The task: Please copy the material below word for word, starting with the line containing "The height and width of the screenshot is (632, 1568)." and going on through the line containing "click(905, 122)", both included.
===== Provided information
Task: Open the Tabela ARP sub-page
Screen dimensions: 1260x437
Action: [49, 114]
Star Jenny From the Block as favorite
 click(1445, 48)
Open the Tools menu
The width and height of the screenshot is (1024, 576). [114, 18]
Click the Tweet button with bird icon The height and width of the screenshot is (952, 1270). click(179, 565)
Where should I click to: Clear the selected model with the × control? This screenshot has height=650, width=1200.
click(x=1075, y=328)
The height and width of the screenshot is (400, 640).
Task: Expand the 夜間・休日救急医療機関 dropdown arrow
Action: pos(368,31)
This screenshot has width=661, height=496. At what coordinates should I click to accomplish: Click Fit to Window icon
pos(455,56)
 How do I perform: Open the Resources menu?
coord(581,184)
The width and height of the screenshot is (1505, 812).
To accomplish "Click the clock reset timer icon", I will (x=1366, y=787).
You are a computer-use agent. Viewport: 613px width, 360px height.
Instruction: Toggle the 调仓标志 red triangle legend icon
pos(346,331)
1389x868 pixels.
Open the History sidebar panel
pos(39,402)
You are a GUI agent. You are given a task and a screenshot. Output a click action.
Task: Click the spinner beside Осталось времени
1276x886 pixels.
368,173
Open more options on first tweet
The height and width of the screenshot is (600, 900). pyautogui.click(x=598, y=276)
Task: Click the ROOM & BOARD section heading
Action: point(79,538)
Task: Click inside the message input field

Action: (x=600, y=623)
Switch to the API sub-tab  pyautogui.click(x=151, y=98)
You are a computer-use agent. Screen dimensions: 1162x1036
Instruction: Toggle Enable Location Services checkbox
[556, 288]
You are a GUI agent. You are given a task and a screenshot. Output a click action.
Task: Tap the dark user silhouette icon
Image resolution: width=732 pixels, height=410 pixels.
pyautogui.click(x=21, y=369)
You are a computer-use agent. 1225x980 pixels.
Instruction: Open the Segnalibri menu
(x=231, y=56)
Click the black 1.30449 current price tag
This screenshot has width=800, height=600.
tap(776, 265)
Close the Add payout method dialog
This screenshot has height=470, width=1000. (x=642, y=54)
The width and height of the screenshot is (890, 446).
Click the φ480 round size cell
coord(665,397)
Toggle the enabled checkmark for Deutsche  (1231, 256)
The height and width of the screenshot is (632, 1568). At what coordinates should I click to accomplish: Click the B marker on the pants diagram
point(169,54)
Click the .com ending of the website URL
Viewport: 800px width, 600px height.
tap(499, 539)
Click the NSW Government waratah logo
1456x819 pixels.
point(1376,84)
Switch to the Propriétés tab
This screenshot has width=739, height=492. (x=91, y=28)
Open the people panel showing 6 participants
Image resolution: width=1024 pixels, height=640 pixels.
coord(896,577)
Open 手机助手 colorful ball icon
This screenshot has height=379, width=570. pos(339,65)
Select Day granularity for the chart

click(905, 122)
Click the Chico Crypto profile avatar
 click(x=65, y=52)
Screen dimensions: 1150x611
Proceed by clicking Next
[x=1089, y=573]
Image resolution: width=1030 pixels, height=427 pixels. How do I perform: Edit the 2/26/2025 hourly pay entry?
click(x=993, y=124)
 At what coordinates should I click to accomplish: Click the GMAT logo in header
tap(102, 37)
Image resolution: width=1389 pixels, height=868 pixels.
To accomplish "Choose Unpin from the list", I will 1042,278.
==========
The result:
The height and width of the screenshot is (632, 1568). At what coordinates should I click to accomplish: Click the B marker on the pants diagram
point(169,54)
Click the .com ending of the website URL
Viewport: 800px width, 600px height.
tap(499, 539)
Click the NSW Government waratah logo
1456x819 pixels.
point(1376,84)
Switch to the Propriétés tab
This screenshot has width=739, height=492. (x=91, y=28)
Open the people panel showing 6 participants
Image resolution: width=1024 pixels, height=640 pixels.
coord(896,577)
Open 手机助手 colorful ball icon
This screenshot has height=379, width=570. pos(339,65)
Select Day granularity for the chart

click(905, 122)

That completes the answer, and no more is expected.